W. c’est donc deux récits que le montage entremêle judicieusement : l’histoire du fils d’un homme politique qui brigue la présidence américaine (James Cromwell dans le rôle de George Bush, senior), un fils alcoolique, impulsif (Josh Brolin dans le rôle de W.) qui rate tout ce qu’il entreprend et que le manque de confiance et de considération paternelles conduiront jusqu’à la Maison-Blanche et l’histoire d’un président, ledit fils, qui se lance dans une guerre aux motivations troubles qui le conduira à sa perte, à devenir le plus mauvais président américain. Le parcours d’un homme alcoolique notoire qui devient l’improbable président des Etats-Unis.

J’ai lu ou entendu çà et là que certains déploraient que George W. paraisse sympathique comme si être sympathique occultait tous les autres défauts qu’Oliver Stone décrypte malicieusement, comme si paraître sympathique suffisait pour être président des Etats-Unis. C’est à mon sens d’ailleurs bien pire, la critique n’en est que plus percutante et virulente. W. n’est pas un idiot sanguinaire, mais un homme qui malgré ses faiblesses, ses failles (et peut-être à cause d’elles) arrivera à la tête de la plus grande puissance mondiale. Il pourrait même nous inspirer de la pitié. Mais il est juste pitoyable. Et la caméra d’Oliver Stone, souvent placée là où ça fait mal, ne lui épargne rien, soulignant souvent son ridicule, le montrant comme un enfant capricieux, plutôt rustre, pas très cultivé, mais doté d’une mémoire considérable, un enfant dont la relation à son père a bouleversé la face du monde, un enfant qui s’intéresse essentiellement au baseball, mais qui, à 40 ans, trouve la foi, se convertit, cesse de boire et se retrouve dans les pas historiques de son père, lequel aurait préféré y voir son frère qui, d’ailleurs, échouera.

# Consigne écrite 1:
Recopiez la partie de la critique du film W. qui va de « W. c’est donc » à « l’improbable président des Etats-Unis. », ces deux passages compris.
Le texte et les enregistrements n'ont aucun lien entre eux.

(Lignes d'un jeu de données)
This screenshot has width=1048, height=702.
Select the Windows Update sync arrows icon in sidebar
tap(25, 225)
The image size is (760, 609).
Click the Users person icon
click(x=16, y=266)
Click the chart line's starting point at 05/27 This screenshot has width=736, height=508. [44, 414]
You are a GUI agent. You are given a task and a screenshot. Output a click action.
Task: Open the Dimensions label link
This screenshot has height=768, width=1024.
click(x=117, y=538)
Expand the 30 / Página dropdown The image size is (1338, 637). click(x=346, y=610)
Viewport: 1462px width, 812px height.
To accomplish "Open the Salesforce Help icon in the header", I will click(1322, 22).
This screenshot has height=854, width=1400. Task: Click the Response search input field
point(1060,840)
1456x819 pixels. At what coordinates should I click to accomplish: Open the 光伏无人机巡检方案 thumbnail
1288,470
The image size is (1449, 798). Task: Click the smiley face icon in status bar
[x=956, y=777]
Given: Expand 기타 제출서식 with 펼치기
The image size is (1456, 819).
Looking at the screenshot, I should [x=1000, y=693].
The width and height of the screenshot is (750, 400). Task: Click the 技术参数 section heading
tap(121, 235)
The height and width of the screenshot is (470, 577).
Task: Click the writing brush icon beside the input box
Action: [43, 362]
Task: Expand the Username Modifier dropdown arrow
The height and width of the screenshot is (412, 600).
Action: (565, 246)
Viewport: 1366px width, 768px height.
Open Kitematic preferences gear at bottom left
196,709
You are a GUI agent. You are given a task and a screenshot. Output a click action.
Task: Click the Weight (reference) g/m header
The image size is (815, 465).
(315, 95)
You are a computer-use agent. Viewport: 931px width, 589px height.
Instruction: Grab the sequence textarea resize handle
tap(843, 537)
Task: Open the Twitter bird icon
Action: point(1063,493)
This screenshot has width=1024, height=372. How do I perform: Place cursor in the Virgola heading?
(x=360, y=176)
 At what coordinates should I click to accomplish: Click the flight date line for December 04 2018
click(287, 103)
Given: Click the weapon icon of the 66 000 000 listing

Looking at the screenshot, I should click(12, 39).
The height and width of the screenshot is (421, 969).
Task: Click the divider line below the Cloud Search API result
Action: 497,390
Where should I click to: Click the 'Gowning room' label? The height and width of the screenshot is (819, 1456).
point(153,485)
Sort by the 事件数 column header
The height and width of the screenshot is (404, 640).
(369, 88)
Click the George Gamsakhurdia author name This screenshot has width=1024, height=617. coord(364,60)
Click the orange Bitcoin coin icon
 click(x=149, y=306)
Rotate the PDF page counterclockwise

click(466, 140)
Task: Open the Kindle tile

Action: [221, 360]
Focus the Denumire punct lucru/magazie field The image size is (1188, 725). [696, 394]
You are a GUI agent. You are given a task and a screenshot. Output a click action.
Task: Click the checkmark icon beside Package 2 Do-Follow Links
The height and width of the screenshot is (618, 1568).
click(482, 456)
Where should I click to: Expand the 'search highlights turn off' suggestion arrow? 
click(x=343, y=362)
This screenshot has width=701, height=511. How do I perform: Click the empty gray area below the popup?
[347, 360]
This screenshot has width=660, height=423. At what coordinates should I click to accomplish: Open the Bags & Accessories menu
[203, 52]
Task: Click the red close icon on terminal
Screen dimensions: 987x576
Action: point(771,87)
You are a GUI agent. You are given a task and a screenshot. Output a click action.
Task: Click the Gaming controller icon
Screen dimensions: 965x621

# Consigne écrite 2:
Transcrivez à l'identique les lignes des enregistrements situées entre celle qui contient « This screenshot has width=701, height=511. » et celle qui contient « Action: point(771,87) », ces deux lignes incluses.

# Réponse attendue 1:
W. c’est donc deux récits que le montage entremêle judicieusement : l’histoire du fils d’un homme politique qui brigue la présidence américaine (James Cromwell dans le rôle de George Bush, senior), un fils alcoolique, impulsif (Josh Brolin dans le rôle de W.) qui rate tout ce qu’il entreprend et que le manque de confiance et de considération paternelles conduiront jusqu’à la Maison-Blanche et l’histoire d’un président, ledit fils, qui se lance dans une guerre aux motivations troubles qui le conduira à sa perte, à devenir le plus mauvais président américain. Le parcours d’un homme alcoolique notoire qui devient l’improbable président des Etats-Unis.

# Réponse attendue 2:
This screenshot has width=701, height=511. How do I perform: Click the empty gray area below the popup?
[347, 360]
This screenshot has width=660, height=423. At what coordinates should I click to accomplish: Open the Bags & Accessories menu
[203, 52]
Task: Click the red close icon on terminal
Screen dimensions: 987x576
Action: point(771,87)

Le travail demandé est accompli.